I am writing to you with one hand because I am bookmarking a textbook with my thumb, with my shoulders lurched and my hair disheveled, with one leg idle and the other bent and stiff from disuse. I am writing to you with a mouth still fresh with the taste of coffee, in clothes I wore yesterday and didn’t bother changing because I meet everyone else on Zoom and Google Meet anyways. I am writing to you because, for the past three months, I haven’t been okay, and I think you might feel the same way.

Emails have been increasingly difficult to write and even more so to receive them. We wake up to messages for our classes and we feel guilty for sleeping. Days bleed out of us so quickly like ripe mangoes falling off trees. The past two months that led us to where we are now have been anything but peaceful. August was soft at first, then violent like the typhoons that swept through our cities. The exhaustion in September is harder to pin down: we point our fingers at Virgo season, at the monsoons, or the potential retrograde.

In October, we have nothing else to blame for our fatigue except the months that came before, but recently I’ve been writing accusations about the pandemic. What other culprit could it be? Who do we blame for the past year spent in solitude, for the streets that used to be peopled and brimming in color now empty and depleted of life, for the students and professors we see on our timeline with their faces in black and white, for our friends and loved ones we make sure to contact and remind them to eat or sleep because we might not see them in the near future?

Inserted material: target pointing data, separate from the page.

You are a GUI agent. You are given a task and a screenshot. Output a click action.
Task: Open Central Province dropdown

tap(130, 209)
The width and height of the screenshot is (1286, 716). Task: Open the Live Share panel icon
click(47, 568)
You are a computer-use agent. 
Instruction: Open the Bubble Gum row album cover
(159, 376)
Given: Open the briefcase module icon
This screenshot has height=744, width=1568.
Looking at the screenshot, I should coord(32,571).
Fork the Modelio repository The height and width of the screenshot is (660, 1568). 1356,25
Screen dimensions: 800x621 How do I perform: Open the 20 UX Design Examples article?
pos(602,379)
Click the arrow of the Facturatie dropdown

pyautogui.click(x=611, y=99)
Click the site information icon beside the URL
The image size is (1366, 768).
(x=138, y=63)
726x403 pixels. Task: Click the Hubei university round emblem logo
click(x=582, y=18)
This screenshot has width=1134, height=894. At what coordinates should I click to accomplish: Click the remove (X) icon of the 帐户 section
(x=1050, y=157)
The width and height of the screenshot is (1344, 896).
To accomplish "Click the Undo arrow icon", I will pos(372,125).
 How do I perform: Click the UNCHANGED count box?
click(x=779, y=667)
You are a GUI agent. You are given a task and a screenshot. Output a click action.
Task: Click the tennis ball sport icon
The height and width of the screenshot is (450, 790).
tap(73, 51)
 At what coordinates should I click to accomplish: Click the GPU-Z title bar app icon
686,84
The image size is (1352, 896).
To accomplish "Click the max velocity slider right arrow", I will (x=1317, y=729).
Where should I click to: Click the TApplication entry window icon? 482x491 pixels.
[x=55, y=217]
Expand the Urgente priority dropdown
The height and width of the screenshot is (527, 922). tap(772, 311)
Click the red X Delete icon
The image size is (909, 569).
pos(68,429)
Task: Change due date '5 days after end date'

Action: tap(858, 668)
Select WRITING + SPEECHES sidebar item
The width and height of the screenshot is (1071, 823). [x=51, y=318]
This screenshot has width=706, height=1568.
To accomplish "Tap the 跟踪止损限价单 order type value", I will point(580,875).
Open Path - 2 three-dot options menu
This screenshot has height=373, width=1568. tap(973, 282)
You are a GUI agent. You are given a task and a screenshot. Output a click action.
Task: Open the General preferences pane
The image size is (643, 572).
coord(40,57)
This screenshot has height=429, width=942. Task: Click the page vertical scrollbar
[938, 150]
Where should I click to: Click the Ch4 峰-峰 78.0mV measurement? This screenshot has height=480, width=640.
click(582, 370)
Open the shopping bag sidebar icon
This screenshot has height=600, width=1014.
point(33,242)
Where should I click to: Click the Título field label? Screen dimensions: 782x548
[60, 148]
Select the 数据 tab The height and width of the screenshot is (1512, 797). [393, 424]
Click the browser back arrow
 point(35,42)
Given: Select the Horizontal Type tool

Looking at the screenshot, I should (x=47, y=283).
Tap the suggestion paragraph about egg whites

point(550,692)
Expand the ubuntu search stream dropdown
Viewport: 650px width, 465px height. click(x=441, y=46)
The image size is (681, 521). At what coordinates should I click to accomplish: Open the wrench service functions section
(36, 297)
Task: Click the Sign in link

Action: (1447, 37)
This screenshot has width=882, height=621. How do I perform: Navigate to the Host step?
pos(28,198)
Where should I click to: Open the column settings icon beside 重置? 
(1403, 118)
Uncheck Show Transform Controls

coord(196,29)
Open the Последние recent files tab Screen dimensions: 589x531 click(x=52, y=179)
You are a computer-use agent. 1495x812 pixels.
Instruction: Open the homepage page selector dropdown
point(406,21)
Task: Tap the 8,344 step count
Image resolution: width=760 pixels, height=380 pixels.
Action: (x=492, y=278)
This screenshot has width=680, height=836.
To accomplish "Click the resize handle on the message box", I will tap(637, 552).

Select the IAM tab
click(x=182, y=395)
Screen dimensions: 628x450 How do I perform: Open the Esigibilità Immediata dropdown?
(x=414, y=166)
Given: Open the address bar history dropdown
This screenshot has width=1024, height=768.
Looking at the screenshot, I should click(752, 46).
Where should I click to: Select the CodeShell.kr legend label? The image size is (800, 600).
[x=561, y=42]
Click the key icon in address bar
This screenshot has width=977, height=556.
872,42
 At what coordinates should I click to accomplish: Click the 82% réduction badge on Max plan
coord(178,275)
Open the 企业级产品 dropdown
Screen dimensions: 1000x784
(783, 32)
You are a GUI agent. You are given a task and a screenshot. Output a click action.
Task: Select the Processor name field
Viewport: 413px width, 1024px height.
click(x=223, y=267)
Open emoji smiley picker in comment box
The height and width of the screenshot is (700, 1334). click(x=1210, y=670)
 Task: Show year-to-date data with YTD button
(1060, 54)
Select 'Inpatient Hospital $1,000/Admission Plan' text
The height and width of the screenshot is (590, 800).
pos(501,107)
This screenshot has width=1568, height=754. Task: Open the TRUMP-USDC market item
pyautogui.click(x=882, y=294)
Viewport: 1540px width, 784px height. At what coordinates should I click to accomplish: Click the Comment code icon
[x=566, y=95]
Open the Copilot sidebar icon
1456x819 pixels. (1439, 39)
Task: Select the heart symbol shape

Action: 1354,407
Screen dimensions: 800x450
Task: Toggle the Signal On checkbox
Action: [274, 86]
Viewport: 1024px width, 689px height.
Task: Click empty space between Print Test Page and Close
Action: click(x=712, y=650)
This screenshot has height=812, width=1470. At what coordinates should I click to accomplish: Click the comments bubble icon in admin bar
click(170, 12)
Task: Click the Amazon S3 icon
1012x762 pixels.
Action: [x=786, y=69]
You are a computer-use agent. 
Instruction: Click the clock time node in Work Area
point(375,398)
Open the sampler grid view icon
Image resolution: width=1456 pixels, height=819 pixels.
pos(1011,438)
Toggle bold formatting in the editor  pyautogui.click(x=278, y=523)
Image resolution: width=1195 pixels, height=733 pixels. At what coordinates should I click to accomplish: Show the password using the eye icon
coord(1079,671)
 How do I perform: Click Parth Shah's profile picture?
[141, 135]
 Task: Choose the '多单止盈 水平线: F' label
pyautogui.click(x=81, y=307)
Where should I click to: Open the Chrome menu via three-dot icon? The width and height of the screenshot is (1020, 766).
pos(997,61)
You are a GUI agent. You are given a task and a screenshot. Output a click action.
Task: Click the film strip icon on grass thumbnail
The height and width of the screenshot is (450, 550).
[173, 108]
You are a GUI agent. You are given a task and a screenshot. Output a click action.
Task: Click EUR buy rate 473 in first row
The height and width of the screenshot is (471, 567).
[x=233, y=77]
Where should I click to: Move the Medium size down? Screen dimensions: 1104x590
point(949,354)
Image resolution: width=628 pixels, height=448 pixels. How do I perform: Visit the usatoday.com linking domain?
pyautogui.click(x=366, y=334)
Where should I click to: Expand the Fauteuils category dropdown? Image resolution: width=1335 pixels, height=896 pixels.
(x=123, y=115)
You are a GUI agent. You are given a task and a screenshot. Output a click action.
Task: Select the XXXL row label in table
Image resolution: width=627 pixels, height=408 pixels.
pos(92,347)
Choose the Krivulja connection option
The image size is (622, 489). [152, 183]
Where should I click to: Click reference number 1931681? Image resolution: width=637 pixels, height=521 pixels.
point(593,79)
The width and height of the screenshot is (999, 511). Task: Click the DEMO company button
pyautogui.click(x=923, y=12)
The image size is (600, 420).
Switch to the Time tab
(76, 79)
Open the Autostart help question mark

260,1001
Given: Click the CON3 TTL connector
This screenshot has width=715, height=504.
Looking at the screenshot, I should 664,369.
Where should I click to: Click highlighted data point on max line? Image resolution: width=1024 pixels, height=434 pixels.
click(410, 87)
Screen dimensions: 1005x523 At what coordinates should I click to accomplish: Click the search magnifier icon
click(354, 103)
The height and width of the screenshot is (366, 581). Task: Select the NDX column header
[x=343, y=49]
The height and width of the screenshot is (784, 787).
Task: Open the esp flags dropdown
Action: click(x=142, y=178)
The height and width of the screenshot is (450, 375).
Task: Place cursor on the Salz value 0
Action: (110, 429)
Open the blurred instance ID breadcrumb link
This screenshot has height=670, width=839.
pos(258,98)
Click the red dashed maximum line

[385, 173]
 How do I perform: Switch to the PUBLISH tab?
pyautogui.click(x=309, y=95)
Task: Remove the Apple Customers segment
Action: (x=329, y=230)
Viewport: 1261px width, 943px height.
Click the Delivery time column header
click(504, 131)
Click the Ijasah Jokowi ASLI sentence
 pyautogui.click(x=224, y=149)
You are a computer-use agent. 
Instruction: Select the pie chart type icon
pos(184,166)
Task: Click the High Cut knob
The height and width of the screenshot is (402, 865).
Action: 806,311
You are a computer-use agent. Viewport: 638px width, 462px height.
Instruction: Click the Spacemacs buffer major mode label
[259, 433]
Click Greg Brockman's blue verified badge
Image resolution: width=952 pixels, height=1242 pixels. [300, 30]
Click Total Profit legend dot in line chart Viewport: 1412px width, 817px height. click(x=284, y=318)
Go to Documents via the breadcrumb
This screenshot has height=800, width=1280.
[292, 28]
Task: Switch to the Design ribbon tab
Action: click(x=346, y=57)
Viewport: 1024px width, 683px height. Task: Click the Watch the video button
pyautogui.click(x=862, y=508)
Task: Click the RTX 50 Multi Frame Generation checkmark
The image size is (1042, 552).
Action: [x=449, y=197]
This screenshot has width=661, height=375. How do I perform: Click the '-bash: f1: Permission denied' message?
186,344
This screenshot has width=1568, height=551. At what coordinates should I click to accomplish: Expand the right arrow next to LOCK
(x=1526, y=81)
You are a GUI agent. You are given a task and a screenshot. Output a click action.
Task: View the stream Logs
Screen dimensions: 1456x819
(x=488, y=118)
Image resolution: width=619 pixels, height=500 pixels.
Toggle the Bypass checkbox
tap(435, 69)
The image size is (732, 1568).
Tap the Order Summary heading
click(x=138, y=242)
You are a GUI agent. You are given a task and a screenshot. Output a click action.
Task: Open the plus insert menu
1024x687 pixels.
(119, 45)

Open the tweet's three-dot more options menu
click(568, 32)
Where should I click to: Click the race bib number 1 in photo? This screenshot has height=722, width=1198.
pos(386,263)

Instead of keeping to our families and making sure the days count, we unfold our computers and open our notes, we print out readings and order coffee, we write half-baked papers and submit problems we don’t double check — all for the sake of passing. Of course we want to learn, but I wish we didn’t have to pick between learning and staying alive.

So, humor me. Tell me about your day. What film you’ve watched, what book you’re reading. I am here to remind you that our preliminaries are coming up, but I don’t want to startle you. I want you to be safe. For our exams, I do not need to say you should do your best, because what does that look like during a pandemic? I want you to remember how to breathe. You don’t have to be an exceptional student this year, I just need you to be okay. Okay should be good. Okay should be enough. Promise me you’ll try your best to stay alive first.